Self-talk was the topic of a recent TV discussion among experts on the subject and it was stated: "Whatever you say to yourself, you will believe." Now if I only said positive things to myself that would be one thing, but I have a habit of bad-mouthing "me." I always assumed it was harmless to casually call myself derogatory names like stupid, dummy, loser or in a moment of disgust use adjectives which label me as unlovable or unforgivable or irredeemable --insulting things I would not choose to say to someone else. If I did say the same degrading and demoralizing words to another person, it could be internalized by that individual and have an emotionally damaging impact.  That's what bullies do.  In a way, being verbally abusive to myself is a form of bullying.

So why have I given myself permission to use such undignified language in reference to me? What made me think the self put-downs which flooded my mind wouldn't affect me the same way they would affect others?

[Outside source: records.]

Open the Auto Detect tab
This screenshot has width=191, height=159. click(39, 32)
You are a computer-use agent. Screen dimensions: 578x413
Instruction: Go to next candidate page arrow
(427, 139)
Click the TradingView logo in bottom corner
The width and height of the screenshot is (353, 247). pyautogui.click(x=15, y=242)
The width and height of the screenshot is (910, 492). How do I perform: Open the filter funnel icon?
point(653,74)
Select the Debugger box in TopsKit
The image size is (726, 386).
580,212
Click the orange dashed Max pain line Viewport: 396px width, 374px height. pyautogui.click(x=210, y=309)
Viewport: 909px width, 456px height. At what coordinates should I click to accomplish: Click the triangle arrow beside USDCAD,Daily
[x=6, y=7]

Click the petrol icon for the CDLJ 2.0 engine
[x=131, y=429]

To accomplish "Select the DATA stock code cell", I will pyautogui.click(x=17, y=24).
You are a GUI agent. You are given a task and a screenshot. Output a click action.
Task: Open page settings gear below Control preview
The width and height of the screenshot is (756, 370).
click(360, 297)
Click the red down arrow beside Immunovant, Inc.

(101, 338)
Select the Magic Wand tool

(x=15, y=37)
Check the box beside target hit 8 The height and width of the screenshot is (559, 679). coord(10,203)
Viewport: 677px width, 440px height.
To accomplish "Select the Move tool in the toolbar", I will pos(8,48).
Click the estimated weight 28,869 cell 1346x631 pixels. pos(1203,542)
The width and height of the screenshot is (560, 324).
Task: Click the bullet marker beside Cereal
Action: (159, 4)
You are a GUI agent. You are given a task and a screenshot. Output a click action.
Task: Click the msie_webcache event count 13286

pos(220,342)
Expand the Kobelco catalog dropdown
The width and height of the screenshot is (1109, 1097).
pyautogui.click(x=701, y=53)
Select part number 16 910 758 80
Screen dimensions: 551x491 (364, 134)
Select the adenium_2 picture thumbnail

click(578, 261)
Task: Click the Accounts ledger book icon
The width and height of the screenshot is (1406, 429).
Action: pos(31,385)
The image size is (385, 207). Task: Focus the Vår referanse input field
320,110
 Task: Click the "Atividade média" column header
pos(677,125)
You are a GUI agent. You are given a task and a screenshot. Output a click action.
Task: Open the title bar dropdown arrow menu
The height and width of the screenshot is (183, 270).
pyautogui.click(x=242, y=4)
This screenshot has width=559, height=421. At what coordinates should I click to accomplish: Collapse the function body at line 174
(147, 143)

Think about it for a moment. If we didn't believe what we say to ourselves, we probably wouldn't say it, right?  But here's the problem. Regularly telling myself I'm a loser affects how I feel about myself. The way I feel is the way I will act. Those of us who participate in habitual self-deprecation in our thoughts and conversations with ourselves have either failed to remember or never realized it does leave a detrimental imprint on our spirit and impedes the degree of effectiveness we can have in our interaction with family and the rest of the world.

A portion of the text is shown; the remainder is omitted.